We are passionately committed to understanding how small RNAs-small interfering RNAs (siRNAs), microRNAs (miRNAs),and PIWI-interacting RNAs (piRNAs)-regulate gene expression in plants, fungi, and animals.
The model organism, Drosophila melanogaster is the center of our studies, but what we learn in flies, we test in mammalian cell extracts, in cultured human and mouse cell lines, and in vivo in mice to identify where these processes are conserved and where they diverge between flies and mammals.
The mechanism of RNA interference (RNAi). A decade of study of the RNAi pathway in our and other laboratories has established a mechanistic framework for RNAi in flies, but many challenges remain. New technologies are under development in our laboratory to meet these challenges, including single-molecule fluorescence techniques to study the cycle of RISC maturation and function, and deep sequencing methods that allow us to compare millions of different sequences in a single experiment to test the contribution of each siRNA nucleotide to binding and catalysis. Many of the proteins required for RNAi in Drosophila have subsequently been identified as components of the human pathway, but we do not yet know how they function. Building a better understanding of the human RNAi pathway is a key challenge for our laboratory.

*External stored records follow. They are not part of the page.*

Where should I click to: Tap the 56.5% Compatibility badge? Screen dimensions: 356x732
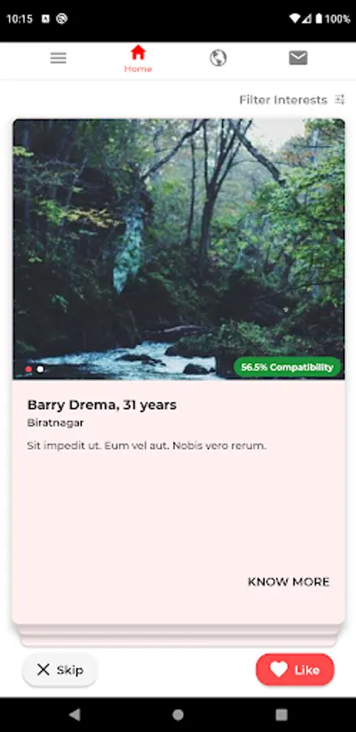click(287, 367)
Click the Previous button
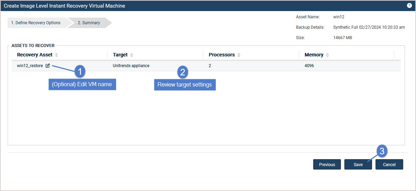This screenshot has height=191, width=416. [327, 164]
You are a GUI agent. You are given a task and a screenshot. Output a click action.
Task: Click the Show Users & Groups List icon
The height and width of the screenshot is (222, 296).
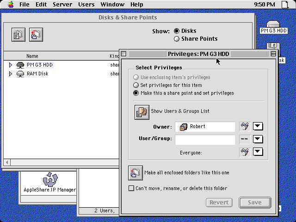(142, 111)
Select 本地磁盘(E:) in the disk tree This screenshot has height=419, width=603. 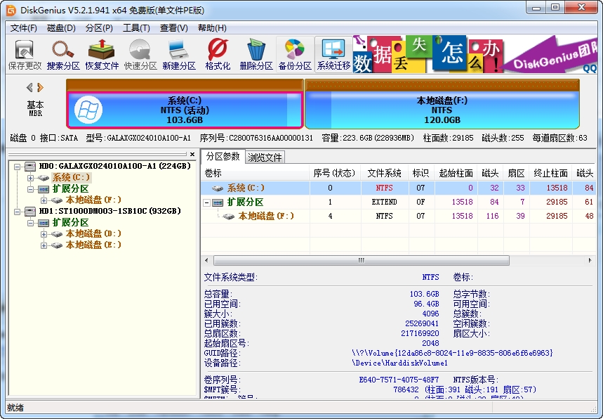tap(93, 245)

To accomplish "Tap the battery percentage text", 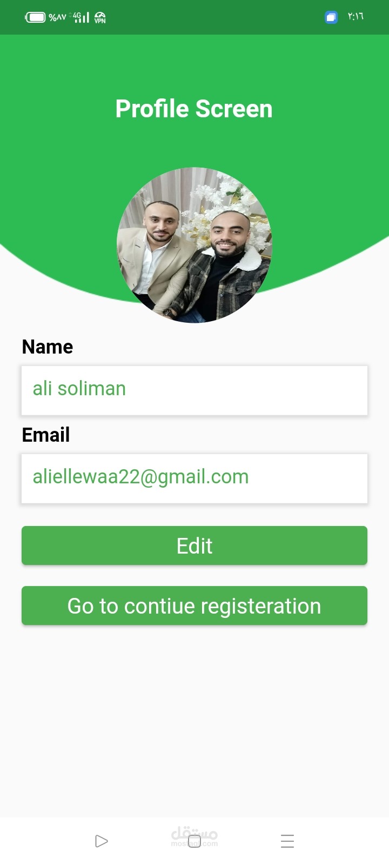I will 57,17.
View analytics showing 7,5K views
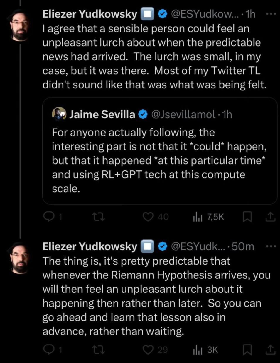 coord(208,217)
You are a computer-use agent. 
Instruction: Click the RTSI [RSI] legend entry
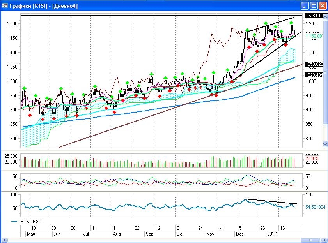pyautogui.click(x=30, y=221)
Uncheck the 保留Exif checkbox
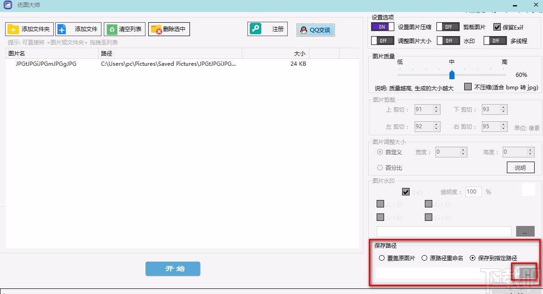The height and width of the screenshot is (294, 543). pos(498,26)
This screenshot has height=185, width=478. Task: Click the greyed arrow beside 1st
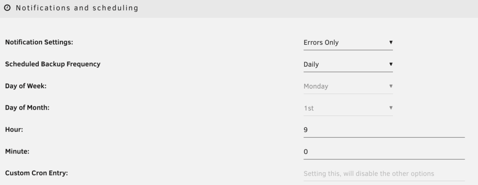point(391,108)
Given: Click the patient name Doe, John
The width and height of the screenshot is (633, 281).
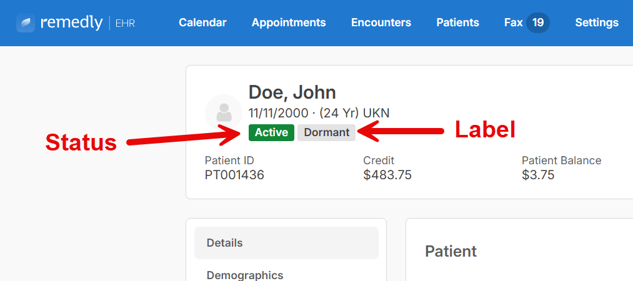Looking at the screenshot, I should (292, 92).
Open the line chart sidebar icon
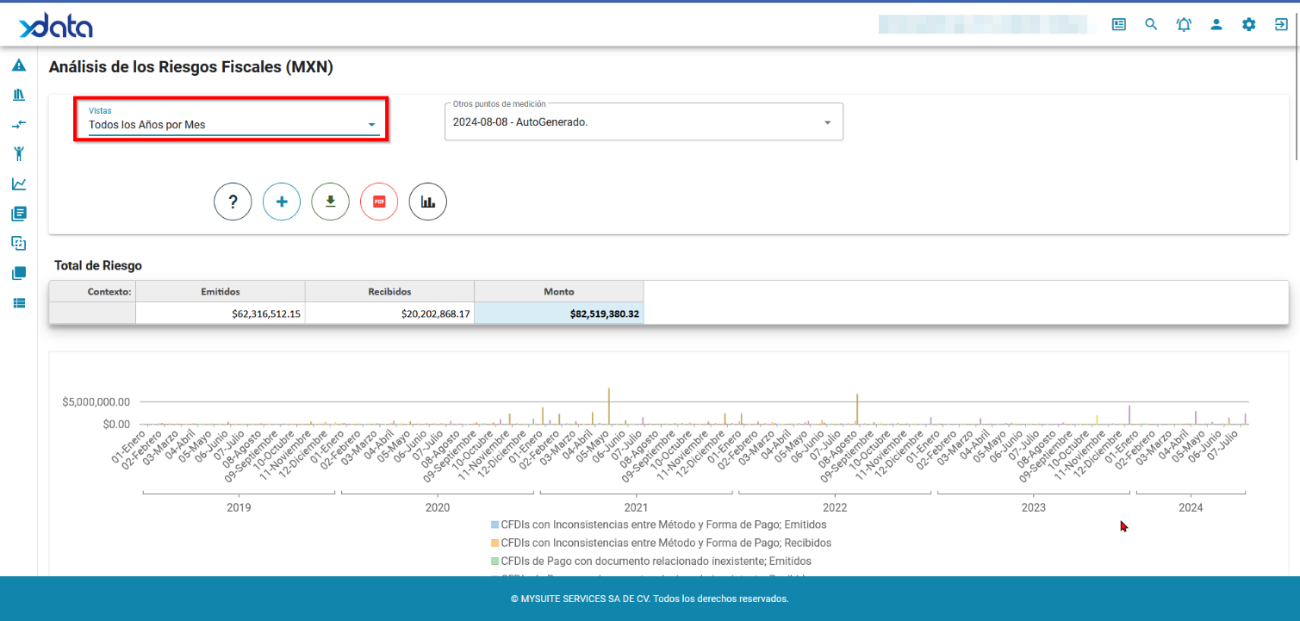This screenshot has height=621, width=1300. point(19,183)
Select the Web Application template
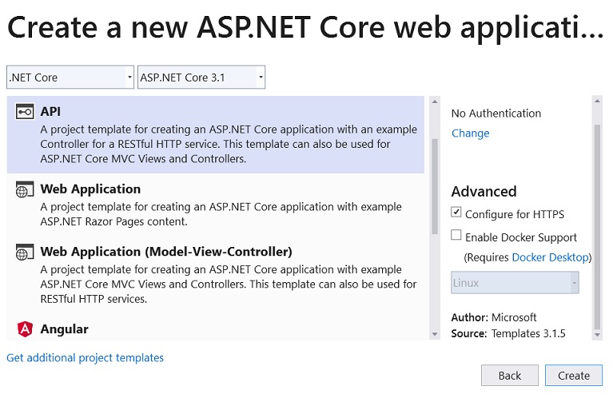The height and width of the screenshot is (398, 613). [216, 205]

miRNA biogenesis and function. miRNAs are small RNAs that regulate mRNA expression. miRNAs nearly always pair partially with their target mRNAs, unlike siRNAs which typically pair fully. In flies, siRNAs are made by Dicer-2, but miRNAs are produced by Dicer-1, acting together with its partner protein, Loquacious (Loqs). Loqs is required for germ line stem cells to retain their identity, and a major effort in our laboratory is to identify how Loqs helps specify stem cell fate. The structure of a small RNA duplex-not the identity of the Dicer paralog that produces them - determines its sorting between two different Argonaute proteins, Ago1 and Ago2, that regulate mRNA expression by distinct mechanisms. While we have learned much about the molecular basis for partitioning highly paired small RNA duplexes into the Ago2 pathway, we know little about the parallel mechanism that sends most, but not all, miRNAs to Ago1. We are actively seeking to identify the Ago1-loading machinery and to learn if such small RNA sorting occur in mammals.
piRNAs and endo-siRNAs: defending the genome. piRNAs form the third major class of small RNAs in flies and mammals. The dominant class of piRNAs in flies silence selfish genetic elements such as transposons. piRNAs are produced by a mechanism distinct from both the RNAi and miRNA pathways. Understanding how piRNAs are made and how they function is a major focus in the laboratory. We also seek to understand the endo-siRNA pathway, which defends the soma against selfish genetic elements, much as the piRNA protects the germ line.
Huntington's Disease and RNAi Therapy. Together with Neil Aronin, we seek to develop siRNA-based drugs to treat Huntington's disease (HD), a devastating, invariably fatal, neurodegenerative genetic disease. Our goal is to create siRNAs that destroy the mutant, disease-causing huntingtin mRNA, while leaving the wild-type version intact. We are currently working to improve the durability and delivery of anti-HD siRNAs in mouse models of the disease.